Pharmacological targets in the renal peritubular microenvironment: implications for therapy for sepsis-induced acute kidney injury

Abstract

One of the most frequent and serious complications to develop in septic patients is acute kidney injury (AKI), a disorder characterized by a rapid failure of the kidneys to adequately filter the blood, regulate ion and water balance, and generate urine. AKI greatly worsens the already poor prognosis of sepsis and increases cost of care. To date, therapies have been mostly supportive; consequently there has been little change in the mortality rates over the last decade. This is due, at least in part, to the delay in establishing clinical evidence of an infection and the associated presence of the systemic inflammatory response syndrome and thus, a delay in initiating therapy. A second reason is a lack of understanding regarding the mechanisms leading to renal injury, which has hindered the development of more targeted therapies. In this review, we summarize recent studies, which have examined the development of renal injury during sepsis and propose how changes in the peritubular capillary microenvironment lead to and then perpetuate microcirculatory failure and tubular epithelial cell injury. We also discuss a number of potential therapeutic targets in the renal peritubular microenvironment, which may prevent or lessen injury and/or promote recovery.

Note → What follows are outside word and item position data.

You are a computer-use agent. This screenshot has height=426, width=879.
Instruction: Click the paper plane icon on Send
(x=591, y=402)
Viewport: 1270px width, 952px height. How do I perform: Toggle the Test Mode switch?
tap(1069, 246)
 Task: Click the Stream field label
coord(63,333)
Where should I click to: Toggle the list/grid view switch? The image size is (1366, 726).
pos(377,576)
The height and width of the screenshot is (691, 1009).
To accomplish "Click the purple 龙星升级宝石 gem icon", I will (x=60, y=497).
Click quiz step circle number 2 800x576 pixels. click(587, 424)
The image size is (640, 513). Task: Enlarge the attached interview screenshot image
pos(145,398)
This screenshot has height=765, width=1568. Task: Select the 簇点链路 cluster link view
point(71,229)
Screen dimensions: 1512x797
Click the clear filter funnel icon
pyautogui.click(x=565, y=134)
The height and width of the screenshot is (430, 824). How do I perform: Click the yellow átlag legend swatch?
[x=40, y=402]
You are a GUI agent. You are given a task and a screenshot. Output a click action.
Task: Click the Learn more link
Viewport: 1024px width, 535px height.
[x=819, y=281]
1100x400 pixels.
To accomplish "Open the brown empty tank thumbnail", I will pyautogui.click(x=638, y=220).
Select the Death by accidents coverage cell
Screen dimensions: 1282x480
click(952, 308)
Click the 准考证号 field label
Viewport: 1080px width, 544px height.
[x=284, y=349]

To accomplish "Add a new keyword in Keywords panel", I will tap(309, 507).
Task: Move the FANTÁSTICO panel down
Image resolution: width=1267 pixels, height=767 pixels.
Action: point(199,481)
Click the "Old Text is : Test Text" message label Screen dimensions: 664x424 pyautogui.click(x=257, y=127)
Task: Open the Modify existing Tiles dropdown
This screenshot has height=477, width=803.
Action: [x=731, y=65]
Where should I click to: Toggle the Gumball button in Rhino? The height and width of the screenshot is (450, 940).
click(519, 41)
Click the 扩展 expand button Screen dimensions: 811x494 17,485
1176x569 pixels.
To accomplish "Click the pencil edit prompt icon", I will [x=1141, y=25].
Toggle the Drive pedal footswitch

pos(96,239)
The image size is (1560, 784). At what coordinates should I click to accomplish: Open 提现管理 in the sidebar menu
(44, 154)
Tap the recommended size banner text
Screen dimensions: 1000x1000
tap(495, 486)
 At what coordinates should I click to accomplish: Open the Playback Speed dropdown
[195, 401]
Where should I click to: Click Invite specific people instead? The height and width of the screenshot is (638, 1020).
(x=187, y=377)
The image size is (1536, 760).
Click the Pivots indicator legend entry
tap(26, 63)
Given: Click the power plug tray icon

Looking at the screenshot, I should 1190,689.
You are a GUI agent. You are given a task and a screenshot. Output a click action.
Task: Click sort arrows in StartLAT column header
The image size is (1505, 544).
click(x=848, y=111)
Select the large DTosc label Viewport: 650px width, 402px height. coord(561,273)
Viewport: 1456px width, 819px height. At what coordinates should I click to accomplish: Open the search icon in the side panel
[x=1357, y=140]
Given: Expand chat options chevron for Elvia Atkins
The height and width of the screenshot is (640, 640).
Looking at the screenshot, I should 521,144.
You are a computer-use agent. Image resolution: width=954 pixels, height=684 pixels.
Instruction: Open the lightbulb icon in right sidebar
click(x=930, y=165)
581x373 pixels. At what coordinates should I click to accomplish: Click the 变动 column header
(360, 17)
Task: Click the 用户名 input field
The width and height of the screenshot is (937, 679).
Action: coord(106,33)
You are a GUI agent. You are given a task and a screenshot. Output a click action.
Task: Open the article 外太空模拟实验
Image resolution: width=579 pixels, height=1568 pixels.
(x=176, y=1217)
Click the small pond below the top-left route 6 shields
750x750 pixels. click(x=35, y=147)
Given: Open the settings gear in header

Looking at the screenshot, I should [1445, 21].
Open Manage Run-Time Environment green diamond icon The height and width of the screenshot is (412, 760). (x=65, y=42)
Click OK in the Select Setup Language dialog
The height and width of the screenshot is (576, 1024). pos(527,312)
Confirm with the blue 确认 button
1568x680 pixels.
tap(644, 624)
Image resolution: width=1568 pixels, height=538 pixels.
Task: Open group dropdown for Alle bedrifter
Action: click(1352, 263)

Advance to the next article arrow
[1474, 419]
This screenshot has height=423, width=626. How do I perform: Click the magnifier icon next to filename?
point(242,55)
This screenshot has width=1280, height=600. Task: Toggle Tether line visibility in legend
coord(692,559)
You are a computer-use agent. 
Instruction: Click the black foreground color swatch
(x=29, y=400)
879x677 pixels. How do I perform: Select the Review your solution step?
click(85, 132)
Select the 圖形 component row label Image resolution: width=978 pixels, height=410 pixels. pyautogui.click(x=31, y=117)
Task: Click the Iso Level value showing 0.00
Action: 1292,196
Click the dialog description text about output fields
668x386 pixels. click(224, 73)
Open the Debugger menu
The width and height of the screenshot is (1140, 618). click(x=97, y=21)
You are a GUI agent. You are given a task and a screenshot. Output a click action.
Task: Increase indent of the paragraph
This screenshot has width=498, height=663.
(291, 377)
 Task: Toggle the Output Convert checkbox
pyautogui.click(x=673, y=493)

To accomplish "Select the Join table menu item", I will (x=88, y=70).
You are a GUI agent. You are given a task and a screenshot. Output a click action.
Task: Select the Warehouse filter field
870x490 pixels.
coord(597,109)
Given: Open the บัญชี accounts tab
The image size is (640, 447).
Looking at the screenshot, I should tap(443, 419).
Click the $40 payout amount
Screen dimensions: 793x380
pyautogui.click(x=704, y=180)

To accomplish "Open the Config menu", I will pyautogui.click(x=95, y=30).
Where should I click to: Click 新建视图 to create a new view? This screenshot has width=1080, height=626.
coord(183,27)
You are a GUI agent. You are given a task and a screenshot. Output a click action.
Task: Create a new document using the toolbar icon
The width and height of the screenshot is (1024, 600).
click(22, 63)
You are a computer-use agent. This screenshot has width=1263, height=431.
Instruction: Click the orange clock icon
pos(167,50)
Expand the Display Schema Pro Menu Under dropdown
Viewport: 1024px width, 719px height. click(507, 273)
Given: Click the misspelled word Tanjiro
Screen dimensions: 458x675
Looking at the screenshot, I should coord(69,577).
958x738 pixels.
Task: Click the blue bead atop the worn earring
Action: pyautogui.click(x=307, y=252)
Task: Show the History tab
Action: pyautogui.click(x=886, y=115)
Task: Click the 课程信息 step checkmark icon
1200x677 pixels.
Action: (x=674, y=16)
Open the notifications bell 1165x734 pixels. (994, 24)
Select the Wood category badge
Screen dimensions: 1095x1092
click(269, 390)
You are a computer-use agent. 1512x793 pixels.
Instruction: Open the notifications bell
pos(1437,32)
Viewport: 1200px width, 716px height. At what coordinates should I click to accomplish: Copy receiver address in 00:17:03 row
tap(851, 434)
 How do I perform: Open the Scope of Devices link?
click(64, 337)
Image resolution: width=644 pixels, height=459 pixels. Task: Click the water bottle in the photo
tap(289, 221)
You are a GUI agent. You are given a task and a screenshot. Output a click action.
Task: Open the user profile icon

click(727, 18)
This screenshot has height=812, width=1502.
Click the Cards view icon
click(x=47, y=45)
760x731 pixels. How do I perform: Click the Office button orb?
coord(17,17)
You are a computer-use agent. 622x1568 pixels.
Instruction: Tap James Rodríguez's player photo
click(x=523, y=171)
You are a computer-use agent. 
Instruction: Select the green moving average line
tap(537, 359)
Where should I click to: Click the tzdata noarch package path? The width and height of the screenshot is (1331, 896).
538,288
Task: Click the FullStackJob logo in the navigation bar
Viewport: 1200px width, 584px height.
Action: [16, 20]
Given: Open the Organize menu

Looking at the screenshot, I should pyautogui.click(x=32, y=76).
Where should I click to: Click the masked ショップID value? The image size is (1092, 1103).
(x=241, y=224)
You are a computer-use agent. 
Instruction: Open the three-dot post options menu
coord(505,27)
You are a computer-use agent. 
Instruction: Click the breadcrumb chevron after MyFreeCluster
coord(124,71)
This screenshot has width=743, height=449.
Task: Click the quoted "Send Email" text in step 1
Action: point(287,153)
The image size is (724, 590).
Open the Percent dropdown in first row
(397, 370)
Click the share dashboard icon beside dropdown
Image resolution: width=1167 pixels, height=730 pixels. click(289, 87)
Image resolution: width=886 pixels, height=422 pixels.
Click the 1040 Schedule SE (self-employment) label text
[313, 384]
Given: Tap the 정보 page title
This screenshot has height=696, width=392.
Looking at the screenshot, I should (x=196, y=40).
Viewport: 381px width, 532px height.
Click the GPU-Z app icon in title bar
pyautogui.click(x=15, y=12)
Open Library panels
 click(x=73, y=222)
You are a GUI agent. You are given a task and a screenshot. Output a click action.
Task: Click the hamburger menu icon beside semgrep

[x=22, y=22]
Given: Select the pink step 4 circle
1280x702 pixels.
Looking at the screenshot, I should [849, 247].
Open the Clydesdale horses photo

Figure 1. Anatomy of the renal circulation

The renal microcirculation is depicted illustrating the anatomical relationship between the renal tubules and the peritubular capillaries.

Figure 2

Schematic showing the synthesis of oxidant derived from NO and superoxide.

Figure 3. Imaging of RNS generation in renal tubules with intravital microscopy

Shown are representative images of perfusion (A) and rhodamine fluorescence (B) captured from videos of the same field of view from the kidney of a live 40-week-old mouse 16 hours after CLP. Arrows indicate capillaries with no perfusion. A pseudocolored image of B is shown in C to highlight changes in pixel intensity. Intense regions of rhodamine fluorescence are localized to discrete regions of the tubular epithelium bordered by capillaries with reduced perfusion (from (L. Wu, Gokden, et al., 2007) used with permission).

Figure 4

Depiction of the mitochondrial electron transport chain.

Figure 5. Changes in the peritubular capillary microenvironment during sepsis

Depicted in A is the normal peritubular capillary microenvironment. The early impaired microcirculation with increased capillary permeability and decrease capillary perfusion are depicted in B. Subsequent tubular epithelial damage is depicted in C.

Figure 6. Sepsis-induced cycle of injury in the peritubular microenvironment

Green arrows indicate events, which may occur too rapidly to be clinically relevant therapeutic targets. Red arrows indicate possible targets in the peritubular microenvironment, which could break the cycle of injury and allow recovery of the renal microcirculation and tubular function.